Any forum will ask you for code that exhibits the problem. You might as well post it here, there are some quite good C# coders on this forum (not me, though! )

[bhpushnslide]

[Please DO NOT quote whole messages, it is unnecessary]

ahhh guru Kao haha thanks for your response! I'm going to give that try in a sec.

I'll give myself another 2-3 hours in the source and see if something pop's up! If not i'll post what i have done to get the results i have and a clearer explanation of the issue

Thanks again .. You in the UK btw? noticed you was online around the UK morning (my morning)

[bhpushnslide]

Right, Decided to keep cracking on myself with it and managed to now get a full incoming packet (woop)..

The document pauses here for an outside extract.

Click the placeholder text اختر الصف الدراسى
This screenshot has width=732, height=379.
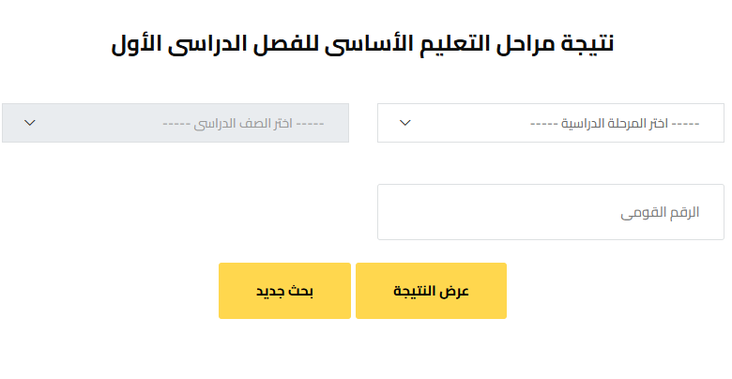coord(242,123)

what was causing me issues (and if anyone could help me with this i would appreciated it) is the below:

Ok the full length of my big incoming packet was 26805 bytes.

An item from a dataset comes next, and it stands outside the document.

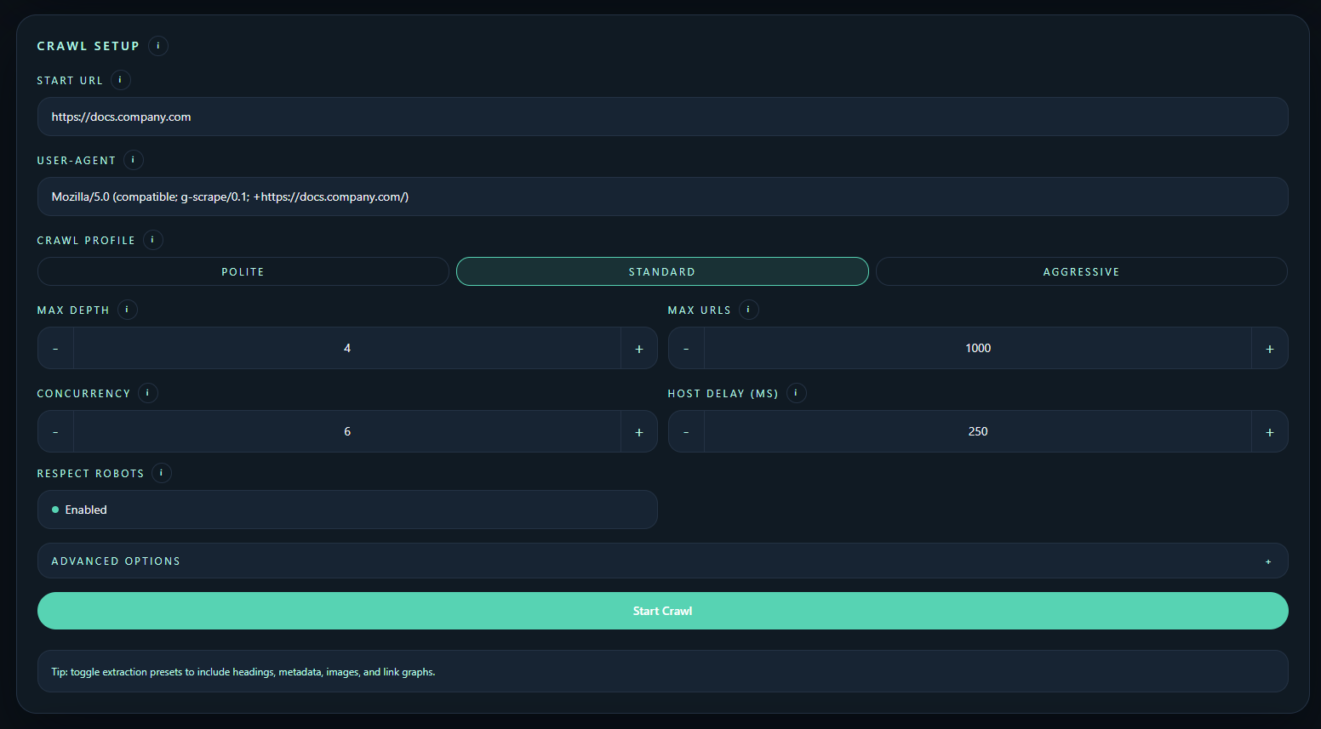This screenshot has height=729, width=1321.
Task: Increase Concurrency using the plus button
Action: (x=638, y=432)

Now if i use Bitconverter.ToInt32(buffer, 0) it returns the correct 26805 int.. And the first 4 bytes of the packet was B5-68-00-00.

Now where i was caught out was at first i was typing into a online hex to int converter. If i put in 0xB5680000 the answer i get is "-1251475456"

Now i thought maybe it's ignoring the 00-00 at the end. So i put in just B568 but this would give the result 46440.

After a while of messing around i noticed the bytes were backwards! the correct size of 26805 = 0x000068B5.

So my question really is does Bitconverter.ToInt32 take the first 4 bytes, reverse them and then make the hex to int conversion?

If so.. Anyone know why / is this a .net thing that all int's converted to bytes will be reversed?

Thanks for any help!

[kao]

That's called little-endian format. Almost everything in x86 and x64 world uses that format.

[bhpushnslide]

Thanks again Kao,

I had seen some "isLittleEndian" methods.. So now i know what they are all about .

As this is i guess a little story of my progress thought i would post an update.

Well now i have full sent and received packets. I decided to see what i could do with them. Knowing the opcode a little string search in reflector was very helpful!

So i thought i would try my luck and a just copy the class the opcode was telling me right out of my de-obfuscated source, fixed up any calls to external classes and fed my byte array thought it..

and i got a meaningful array of data out, a nice collection of online payers and their ID's!